Babel's tower revisited: a universal resource for cross-referencing across annotation databases

Affiliations

Babel's tower revisited: a universal resource for cross-referencing across annotation databases

Sorin Drăghici et al. Bioinformatics. .

Abstract

Motivation: Annotation databases are widely used as public repositories of biological knowledge. However, most of these resources have been developed by independent groups which used different designs and different identifiers for the same biological entities. As we show in this article, incoherent name spaces between various databases represent a serious impediment to using the existing annotations at their full potential. Navigating between various such name spaces by mapping IDs from one database to another is a very important issue which is not properly addressed at the moment.

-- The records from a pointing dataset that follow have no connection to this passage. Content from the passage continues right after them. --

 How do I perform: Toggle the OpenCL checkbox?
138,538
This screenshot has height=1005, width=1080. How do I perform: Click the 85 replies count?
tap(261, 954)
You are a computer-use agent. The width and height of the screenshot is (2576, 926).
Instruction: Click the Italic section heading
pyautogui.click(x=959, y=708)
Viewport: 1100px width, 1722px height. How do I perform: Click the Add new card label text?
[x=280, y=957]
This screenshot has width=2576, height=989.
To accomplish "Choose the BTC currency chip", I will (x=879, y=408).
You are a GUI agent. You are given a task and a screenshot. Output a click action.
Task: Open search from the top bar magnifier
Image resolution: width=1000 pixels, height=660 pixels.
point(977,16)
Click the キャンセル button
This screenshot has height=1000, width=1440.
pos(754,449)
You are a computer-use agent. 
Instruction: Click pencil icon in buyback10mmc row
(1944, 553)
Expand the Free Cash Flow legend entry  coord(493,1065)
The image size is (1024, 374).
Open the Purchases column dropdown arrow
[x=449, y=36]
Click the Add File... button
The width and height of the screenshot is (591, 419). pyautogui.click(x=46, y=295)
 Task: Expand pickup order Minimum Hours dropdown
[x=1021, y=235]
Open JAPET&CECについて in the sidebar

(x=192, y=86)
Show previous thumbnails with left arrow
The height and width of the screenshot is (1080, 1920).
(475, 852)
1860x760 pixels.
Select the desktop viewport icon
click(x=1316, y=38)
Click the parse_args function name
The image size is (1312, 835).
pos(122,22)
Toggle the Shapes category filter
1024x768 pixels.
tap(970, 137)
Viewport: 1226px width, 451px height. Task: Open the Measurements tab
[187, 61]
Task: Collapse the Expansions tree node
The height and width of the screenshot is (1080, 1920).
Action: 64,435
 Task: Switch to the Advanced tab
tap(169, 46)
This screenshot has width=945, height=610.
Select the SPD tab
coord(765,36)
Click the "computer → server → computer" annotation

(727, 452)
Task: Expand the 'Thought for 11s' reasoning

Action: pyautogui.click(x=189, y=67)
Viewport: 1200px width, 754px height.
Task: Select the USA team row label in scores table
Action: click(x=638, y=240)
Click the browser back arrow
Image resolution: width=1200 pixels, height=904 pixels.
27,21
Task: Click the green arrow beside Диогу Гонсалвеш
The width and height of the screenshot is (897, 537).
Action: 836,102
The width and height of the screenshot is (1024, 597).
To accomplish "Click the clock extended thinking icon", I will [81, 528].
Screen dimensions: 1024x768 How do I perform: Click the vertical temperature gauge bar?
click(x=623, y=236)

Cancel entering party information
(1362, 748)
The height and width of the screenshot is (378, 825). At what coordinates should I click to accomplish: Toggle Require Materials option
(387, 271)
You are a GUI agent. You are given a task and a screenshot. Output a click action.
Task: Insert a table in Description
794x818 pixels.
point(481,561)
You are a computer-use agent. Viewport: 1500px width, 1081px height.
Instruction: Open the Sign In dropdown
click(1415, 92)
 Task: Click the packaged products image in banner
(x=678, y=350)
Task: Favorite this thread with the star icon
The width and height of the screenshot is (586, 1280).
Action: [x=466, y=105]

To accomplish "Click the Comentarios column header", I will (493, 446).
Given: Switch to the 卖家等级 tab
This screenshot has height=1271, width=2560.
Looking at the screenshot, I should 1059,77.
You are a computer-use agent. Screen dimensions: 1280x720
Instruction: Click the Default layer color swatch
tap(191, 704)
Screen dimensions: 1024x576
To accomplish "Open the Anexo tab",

Results: We have developed a web-based resource, Onto-Translate (OT), which effectively addresses this problem. OT is able to map onto each other different types of biological entities from the following annotation databases: Swiss-Prot, TrEMBL, NREF, PIR, Gene Ontology, KEGG, Entrez Gene, GenBank, GenPept, IMAGE, RefSeq, UniGene, OMIM, PDB, Eukaryotic Promoter Database, HUGO Gene Nomenclature Committee and NetAffx. Currently, OT is able to perform 462 types of mappings between 29 different types of IDs from 17 databases concerning 53 organisms. Among these, over 300 types of translations and 15 types of IDs are not currently supported by any other tool or resource. On average, OT is able to correctly map between 96 and 99% of the biological entities provided as input. In terms of speed, sets of approximately 20 000 IDs can be translated in <30 s, in most cases.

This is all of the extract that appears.